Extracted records
++++++++

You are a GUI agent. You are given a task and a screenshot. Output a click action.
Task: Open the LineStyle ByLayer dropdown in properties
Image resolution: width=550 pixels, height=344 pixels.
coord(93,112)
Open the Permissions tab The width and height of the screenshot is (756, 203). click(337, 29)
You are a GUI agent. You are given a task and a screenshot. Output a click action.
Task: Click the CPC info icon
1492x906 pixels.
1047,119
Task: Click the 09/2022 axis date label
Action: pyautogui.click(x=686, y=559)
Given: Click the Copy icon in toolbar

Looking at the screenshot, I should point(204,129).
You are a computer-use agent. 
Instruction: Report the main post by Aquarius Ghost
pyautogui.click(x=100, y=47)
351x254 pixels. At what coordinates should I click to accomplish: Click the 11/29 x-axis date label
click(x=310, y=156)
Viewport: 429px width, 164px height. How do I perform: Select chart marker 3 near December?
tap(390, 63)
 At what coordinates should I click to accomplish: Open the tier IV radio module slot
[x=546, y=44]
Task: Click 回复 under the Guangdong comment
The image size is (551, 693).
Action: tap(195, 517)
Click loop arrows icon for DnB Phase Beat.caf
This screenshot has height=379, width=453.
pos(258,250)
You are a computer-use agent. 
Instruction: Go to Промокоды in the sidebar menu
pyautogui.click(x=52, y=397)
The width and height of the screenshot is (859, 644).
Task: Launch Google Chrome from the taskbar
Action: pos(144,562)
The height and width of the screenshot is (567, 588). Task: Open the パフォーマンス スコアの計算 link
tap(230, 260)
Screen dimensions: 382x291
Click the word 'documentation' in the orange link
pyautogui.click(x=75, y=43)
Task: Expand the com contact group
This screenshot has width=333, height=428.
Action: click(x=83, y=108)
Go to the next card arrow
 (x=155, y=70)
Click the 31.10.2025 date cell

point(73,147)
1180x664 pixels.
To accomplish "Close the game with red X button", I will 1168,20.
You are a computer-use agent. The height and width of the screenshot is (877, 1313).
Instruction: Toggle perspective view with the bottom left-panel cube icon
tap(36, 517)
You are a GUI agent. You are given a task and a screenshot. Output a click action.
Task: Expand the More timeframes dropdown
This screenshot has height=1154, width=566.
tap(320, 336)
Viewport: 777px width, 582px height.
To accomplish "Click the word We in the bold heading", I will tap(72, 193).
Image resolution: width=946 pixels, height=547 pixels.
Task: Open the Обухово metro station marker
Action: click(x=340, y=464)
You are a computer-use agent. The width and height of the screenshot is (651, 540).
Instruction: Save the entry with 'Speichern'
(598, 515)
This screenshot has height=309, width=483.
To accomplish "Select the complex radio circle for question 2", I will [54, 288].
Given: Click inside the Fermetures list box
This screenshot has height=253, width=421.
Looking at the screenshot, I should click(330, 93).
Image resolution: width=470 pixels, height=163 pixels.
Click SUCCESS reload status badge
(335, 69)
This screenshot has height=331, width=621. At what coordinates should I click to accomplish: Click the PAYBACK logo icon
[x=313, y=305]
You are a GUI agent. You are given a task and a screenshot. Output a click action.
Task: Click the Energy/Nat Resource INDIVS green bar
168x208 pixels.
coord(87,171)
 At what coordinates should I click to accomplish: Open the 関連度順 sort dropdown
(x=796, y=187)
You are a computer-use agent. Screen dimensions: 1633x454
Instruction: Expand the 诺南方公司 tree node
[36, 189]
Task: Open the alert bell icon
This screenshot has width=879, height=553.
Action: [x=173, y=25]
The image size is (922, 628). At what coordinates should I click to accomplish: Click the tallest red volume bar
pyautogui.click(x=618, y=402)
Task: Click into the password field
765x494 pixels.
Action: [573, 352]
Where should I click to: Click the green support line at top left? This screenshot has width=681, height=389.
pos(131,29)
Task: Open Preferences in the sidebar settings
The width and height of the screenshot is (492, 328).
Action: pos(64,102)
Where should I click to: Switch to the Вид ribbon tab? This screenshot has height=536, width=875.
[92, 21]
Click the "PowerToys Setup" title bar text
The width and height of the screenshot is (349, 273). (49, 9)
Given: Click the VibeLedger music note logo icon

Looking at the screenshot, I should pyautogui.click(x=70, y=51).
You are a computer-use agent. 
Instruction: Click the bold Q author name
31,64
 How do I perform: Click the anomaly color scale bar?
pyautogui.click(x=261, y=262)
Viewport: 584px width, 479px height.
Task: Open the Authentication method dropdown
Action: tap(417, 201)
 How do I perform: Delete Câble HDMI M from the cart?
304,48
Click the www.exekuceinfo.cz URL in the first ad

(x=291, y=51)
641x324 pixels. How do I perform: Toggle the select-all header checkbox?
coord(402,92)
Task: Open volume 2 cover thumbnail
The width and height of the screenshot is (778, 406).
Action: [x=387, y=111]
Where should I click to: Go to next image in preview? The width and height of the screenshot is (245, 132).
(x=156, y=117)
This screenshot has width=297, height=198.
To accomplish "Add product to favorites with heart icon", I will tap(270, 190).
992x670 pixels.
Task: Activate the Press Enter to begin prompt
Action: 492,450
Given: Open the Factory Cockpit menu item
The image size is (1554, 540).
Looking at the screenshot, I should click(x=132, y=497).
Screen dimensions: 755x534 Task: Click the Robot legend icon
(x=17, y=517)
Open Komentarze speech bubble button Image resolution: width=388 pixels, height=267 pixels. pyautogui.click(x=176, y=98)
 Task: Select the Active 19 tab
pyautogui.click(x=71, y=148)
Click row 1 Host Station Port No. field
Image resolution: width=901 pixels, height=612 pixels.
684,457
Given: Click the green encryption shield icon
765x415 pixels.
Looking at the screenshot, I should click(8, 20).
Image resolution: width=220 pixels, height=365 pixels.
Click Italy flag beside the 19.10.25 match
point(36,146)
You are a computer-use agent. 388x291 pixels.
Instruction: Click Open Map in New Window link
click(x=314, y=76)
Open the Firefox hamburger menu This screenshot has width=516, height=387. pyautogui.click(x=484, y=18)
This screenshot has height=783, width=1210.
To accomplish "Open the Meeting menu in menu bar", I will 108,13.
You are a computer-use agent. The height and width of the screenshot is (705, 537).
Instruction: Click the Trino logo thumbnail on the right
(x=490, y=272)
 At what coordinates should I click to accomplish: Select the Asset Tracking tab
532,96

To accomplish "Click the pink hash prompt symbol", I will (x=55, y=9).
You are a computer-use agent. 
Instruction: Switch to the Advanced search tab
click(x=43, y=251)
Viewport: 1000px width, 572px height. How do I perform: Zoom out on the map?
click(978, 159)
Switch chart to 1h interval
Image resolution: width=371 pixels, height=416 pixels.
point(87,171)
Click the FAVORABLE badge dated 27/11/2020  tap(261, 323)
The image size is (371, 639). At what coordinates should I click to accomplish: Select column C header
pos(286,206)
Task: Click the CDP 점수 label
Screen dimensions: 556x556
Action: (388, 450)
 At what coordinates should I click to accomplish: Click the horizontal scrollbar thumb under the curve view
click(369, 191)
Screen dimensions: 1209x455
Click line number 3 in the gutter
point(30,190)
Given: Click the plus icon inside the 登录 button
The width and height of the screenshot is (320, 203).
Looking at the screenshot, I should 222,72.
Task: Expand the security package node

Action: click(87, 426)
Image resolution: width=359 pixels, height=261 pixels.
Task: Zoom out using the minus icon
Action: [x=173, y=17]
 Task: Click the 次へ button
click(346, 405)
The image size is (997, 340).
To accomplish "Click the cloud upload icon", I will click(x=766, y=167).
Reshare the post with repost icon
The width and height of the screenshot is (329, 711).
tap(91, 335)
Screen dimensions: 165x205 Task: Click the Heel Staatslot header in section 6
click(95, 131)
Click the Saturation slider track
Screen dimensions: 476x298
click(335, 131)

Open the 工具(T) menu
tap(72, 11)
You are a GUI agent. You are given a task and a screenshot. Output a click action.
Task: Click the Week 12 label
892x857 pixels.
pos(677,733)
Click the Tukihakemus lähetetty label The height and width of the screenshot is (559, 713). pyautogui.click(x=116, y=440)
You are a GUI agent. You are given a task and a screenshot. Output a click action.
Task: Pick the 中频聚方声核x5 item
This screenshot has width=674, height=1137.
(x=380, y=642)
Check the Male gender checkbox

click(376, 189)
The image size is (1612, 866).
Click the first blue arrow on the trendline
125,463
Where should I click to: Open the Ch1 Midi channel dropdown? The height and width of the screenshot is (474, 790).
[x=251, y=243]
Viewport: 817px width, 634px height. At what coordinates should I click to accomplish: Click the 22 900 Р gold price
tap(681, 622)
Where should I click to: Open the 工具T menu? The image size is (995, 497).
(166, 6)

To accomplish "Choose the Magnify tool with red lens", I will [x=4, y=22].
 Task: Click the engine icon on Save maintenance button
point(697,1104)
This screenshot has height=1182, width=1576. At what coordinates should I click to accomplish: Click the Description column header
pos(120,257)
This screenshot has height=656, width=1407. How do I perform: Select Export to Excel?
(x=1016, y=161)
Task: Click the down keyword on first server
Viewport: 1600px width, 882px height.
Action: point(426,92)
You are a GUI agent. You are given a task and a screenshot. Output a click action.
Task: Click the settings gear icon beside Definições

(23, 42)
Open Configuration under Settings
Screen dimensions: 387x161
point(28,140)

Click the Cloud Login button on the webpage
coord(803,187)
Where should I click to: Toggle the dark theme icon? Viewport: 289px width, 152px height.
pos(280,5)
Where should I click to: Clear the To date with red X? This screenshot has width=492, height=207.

++++++++

_Assignment_.
Up to and including the line with "Viewport: 777px width, 582px height.", repeat the data exactly, starting from its first line; nothing else belongs in the response.

_Response area_.
You are a GUI agent. You are given a task and a screenshot. Output a click action.
Task: Open the LineStyle ByLayer dropdown in properties
Image resolution: width=550 pixels, height=344 pixels.
coord(93,112)
Open the Permissions tab The width and height of the screenshot is (756, 203). click(337, 29)
You are a GUI agent. You are given a task and a screenshot. Output a click action.
Task: Click the CPC info icon
1492x906 pixels.
1047,119
Task: Click the 09/2022 axis date label
Action: pyautogui.click(x=686, y=559)
Given: Click the Copy icon in toolbar

Looking at the screenshot, I should point(204,129).
You are a computer-use agent. 
Instruction: Report the main post by Aquarius Ghost
pyautogui.click(x=100, y=47)
351x254 pixels. At what coordinates should I click to accomplish: Click the 11/29 x-axis date label
click(x=310, y=156)
Viewport: 429px width, 164px height. How do I perform: Select chart marker 3 near December?
tap(390, 63)
 At what coordinates should I click to accomplish: Open the tier IV radio module slot
[x=546, y=44]
Task: Click 回复 under the Guangdong comment
The image size is (551, 693).
Action: tap(195, 517)
Click loop arrows icon for DnB Phase Beat.caf
This screenshot has height=379, width=453.
pos(258,250)
You are a computer-use agent. 
Instruction: Go to Промокоды in the sidebar menu
pyautogui.click(x=52, y=397)
The width and height of the screenshot is (859, 644).
Task: Launch Google Chrome from the taskbar
Action: pos(144,562)
The height and width of the screenshot is (567, 588). Task: Open the パフォーマンス スコアの計算 link
tap(230, 260)
Screen dimensions: 382x291
Click the word 'documentation' in the orange link
pyautogui.click(x=75, y=43)
Task: Expand the com contact group
This screenshot has width=333, height=428.
Action: click(x=83, y=108)
Go to the next card arrow
 (x=155, y=70)
Click the 31.10.2025 date cell

point(73,147)
1180x664 pixels.
To accomplish "Close the game with red X button", I will 1168,20.
You are a computer-use agent. The height and width of the screenshot is (877, 1313).
Instruction: Toggle perspective view with the bottom left-panel cube icon
tap(36, 517)
You are a GUI agent. You are given a task and a screenshot. Output a click action.
Task: Expand the More timeframes dropdown
This screenshot has height=1154, width=566.
tap(320, 336)
Viewport: 777px width, 582px height.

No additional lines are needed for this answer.